- [指示]: 原発の運転期間延長を扱った記事から、「[2022_10_05_01」から「を事実上容認する形となった。」までの部分を一字も変えずに抜き出して返すこと。

- [提示テキスト]:

....................

[2022_10_05_01]原発運転期間、40年から延長可能に 規制委、大きな異論なく容認(毎日新聞2022年10月5日)
 
参照元
原発運転期間、40年から延長可能に 規制委、大きな異論なく容認

 政府が検討中の原発の運転期間延長を巡り、経済産業省は5日、現在は原則40年となっている運転期間の延長を可能にするため、経産省が所管する利用政策を扱う法律で定める方針を示した。原子力規制委員会の定例会で表明した。委員から大きな異論は無く、規制委は運転期間の上限の延長を事実上容認する形となった。
 原則40年、最長60年とした「40年ルール」は、東京電力福島第1原発事故を踏まえて民主党政権時に原子炉等規制法で定められ、規制委事務局を担う原子力規制庁の所管となった経緯がある。ルール改正の道筋が示されたことは、今後議論を呼びそうだ。

....................

- [データ抜粋]:
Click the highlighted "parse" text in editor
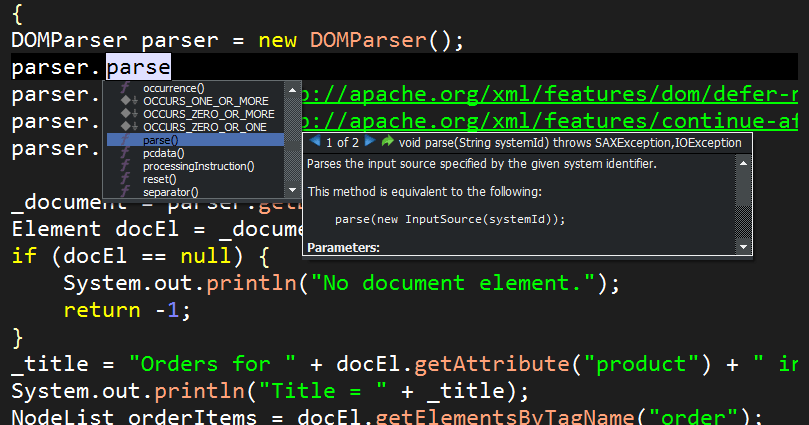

....................

- [回答]:
[2022_10_05_01]原発運転期間、40年から延長可能に 規制委、大きな異論なく容認(毎日新聞2022年10月5日)
 
参照元
原発運転期間、40年から延長可能に 規制委、大きな異論なく容認

 政府が検討中の原発の運転期間延長を巡り、経済産業省は5日、現在は原則40年となっている運転期間の延長を可能にするため、経産省が所管する利用政策を扱う法律で定める方針を示した。原子力規制委員会の定例会で表明した。委員から大きな異論は無く、規制委は運転期間の上限の延長を事実上容認する形となった。